Please return, unchanged, the lines of the data that begin with the line containing "The height and width of the screenshot is (768, 1228)." and continue through the end of the data.

=== DATA ENTRIES ===

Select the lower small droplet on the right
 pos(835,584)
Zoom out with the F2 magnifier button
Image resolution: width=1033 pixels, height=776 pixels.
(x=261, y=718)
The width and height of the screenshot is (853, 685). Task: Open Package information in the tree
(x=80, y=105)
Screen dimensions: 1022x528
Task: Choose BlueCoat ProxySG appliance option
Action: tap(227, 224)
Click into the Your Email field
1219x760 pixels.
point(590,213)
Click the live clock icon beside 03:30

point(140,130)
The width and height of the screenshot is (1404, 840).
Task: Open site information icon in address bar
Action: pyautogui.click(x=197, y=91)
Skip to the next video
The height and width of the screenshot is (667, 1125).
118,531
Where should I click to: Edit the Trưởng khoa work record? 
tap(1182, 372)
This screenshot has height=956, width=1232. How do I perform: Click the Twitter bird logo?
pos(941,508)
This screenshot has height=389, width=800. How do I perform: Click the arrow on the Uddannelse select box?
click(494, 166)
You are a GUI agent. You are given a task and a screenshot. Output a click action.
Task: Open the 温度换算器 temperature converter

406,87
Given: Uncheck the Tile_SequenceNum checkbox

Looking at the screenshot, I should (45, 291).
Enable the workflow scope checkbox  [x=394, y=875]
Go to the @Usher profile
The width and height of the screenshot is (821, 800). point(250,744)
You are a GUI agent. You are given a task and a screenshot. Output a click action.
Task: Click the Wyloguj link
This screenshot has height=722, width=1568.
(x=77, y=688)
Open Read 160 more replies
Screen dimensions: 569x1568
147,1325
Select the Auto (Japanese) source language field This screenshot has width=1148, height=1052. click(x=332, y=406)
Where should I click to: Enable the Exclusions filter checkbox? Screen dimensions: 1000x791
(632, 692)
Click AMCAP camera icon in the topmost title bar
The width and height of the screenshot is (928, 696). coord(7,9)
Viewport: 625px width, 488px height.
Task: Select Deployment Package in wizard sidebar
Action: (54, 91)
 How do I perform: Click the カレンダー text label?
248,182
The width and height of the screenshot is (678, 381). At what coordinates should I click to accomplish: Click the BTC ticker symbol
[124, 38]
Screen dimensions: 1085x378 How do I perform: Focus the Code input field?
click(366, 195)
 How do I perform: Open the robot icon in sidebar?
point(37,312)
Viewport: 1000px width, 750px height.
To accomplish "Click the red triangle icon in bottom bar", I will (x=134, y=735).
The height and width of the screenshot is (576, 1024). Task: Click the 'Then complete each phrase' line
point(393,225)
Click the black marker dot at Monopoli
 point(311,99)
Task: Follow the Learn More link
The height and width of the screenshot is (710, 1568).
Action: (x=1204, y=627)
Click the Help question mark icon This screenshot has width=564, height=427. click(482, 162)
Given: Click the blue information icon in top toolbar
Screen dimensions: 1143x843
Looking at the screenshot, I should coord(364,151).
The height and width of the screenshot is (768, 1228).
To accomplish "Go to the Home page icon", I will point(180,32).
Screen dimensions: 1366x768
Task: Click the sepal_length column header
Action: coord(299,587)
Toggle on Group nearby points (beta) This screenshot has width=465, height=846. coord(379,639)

===

■ FULL ANSWER
The height and width of the screenshot is (768, 1228).
To accomplish "Go to the Home page icon", I will point(180,32).
Screen dimensions: 1366x768
Task: Click the sepal_length column header
Action: coord(299,587)
Toggle on Group nearby points (beta) This screenshot has width=465, height=846. coord(379,639)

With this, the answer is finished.